Language and character

Roderigo

It is interesting that, although a ‘gentleman’, Roderigo speaks almost entirely in prose after Act 1 Scene 1 (when his gullibility has not yet been fully revealed). This may well be Shakespeare’s way of showing us that Roderigo is a shallow, ignorant character with few redeeming moral qualities: he is determined to woo or seduce Desdemona by bribery, even when she is married, and is easily duped by Iago into doing anything, including murder, to achieve his goal.

Iago

In general, Iago speaks in blank verse, except when he is lying, arguing or persuading others to follow his treacherous advice. In such passages he uses prose, reinforcing the idea that prose is the language associated with low moral behaviour, and helping the audience to recognise and reject the character who is speaking. 
 
In Act 2 Scene 1, Iago is challenged to offer a paean of praise to Desdemona – a skill a Renaissance gentleman would regularly expect to demonstrate.
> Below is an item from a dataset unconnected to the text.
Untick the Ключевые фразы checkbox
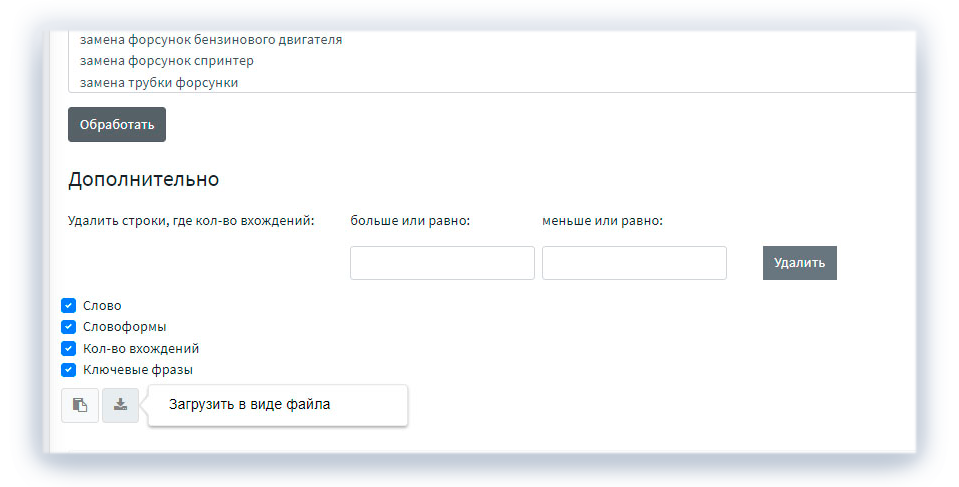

He displays his verbal dexterity by speaking in rhyming couplets and is perhaps trying to add proverbial weight to his observations, but the overall effect is one of shallow aphorisms. 
 
When he does engage in the exercise more seriously, speaking of an ideal female in rhyming couplets, his cynicism about women undercuts the image and his conclusion is ‘lame and impotent’. The whole exercise has a hollow ring to it. Shakespeare later gives Iago a traditional ballad to sing (using iambic tetrameter) in Act 2 Scene 3, when he is trying to make Cassio drunk. Again, Iago undertakes a socially acceptable linguistic form yet seems to stand aside from the atmosphere he is meant to be creating.
 
Iago’s complexity is demonstrated by his facility with language and the ability to question its meanings. His soliloquies are often in verse yet, rather than giving us access to noble emotions, demonstrate his ability to undercut generous ideas: 
 
And what’s he then that says I play the villain,
When this advice is free I give, and honest,
Probal to thinking, and indeed the course
To win the Moor again? For ’tis most easy
The inclining Desdemona to subdue
In any honest suit; she’s fram’d as fruitful
As the free elements. And then for her  

To win the Moor, were’t to renounce his baptism, 
(Act 2 Scene 3)     
 
Perhaps it is the fact that so many of his lines contain an extra syllable (11 rather than 10) that gives an unsettling edge to his observations.

Othello

Othello’s speech changes dramatically in the concluding scene of the play. Until then he speaks predominantly in blank verse, with the occasional prose passage when dealing with business. At the beginning of Act 5 Scene 2 Othello’s tight self-control and iron resolve is reflected in the regularity of the iambic pentameter he uses as he philosophises on the need for Desdemona to die: 
 
Yet she must die, else she’ll betray more men.
Put out the light, and then put out the light.     
 
Yet there are ‘cracks’ in his resolve, lines which slip in extra syllables as he contemplates his wife’s beauty (‘And smooth as monumental alabaster.’; ‘Thou cunning’st pattern of excelling nature,’) or which contain both caesurae and extra syllables as he switches thought:
‘Should I repent me; but once put out thy light,’
‘That can thy light relume. When I have pluck’d the rose,’
‘It needs must wither: I’ll smell it on the tree.’
‘Be thus when thou art dead, and I will kill thee,
 And love thee after. One more, and this the last:’
‘But they are cruel tears; this sorrow’s heavenly,’     
 
It leaves us with the impression that even Othello is struggling to be convinced by his argument. His emotional turmoil is reflected by the increasing disintegration of the iambic rhythm, most obvious when he is disturbed by Emilia’s knocking:
 
         Ha! No more moving.
Still as the grave. Shall she come in? Were’t good ?
I think she stirs again. No. What’s best to do?
If she comes in, she’ll sure speak to my wife.
My wife, my wife! What wife? I ha’ no wife. (Act 5 Scene 2)     
 
After all the revelations of evil and error, Othello seems only to recover his equilibrium as he talks to Gratiano of military exploits (‘Behold! .. should Othello go?’) – until he looks again at the dead body on the bed, when the pentameter breaks down again as violent imagery engulfs his mind.
 
It is only in his final speech (‘Soft you .. him thus’), once he has determined on effective ‘military’ action (the noble self-sacrifice associated with Roman soldiers), that he speaks evenly, even reflectively. At the end it is as if he has reverted to the bluff, impervious, emotionless soldier he was before he courted Desdemona. He dies, speaking of his former life of soldiering when men killed and were killed and acted of necessity, without regret.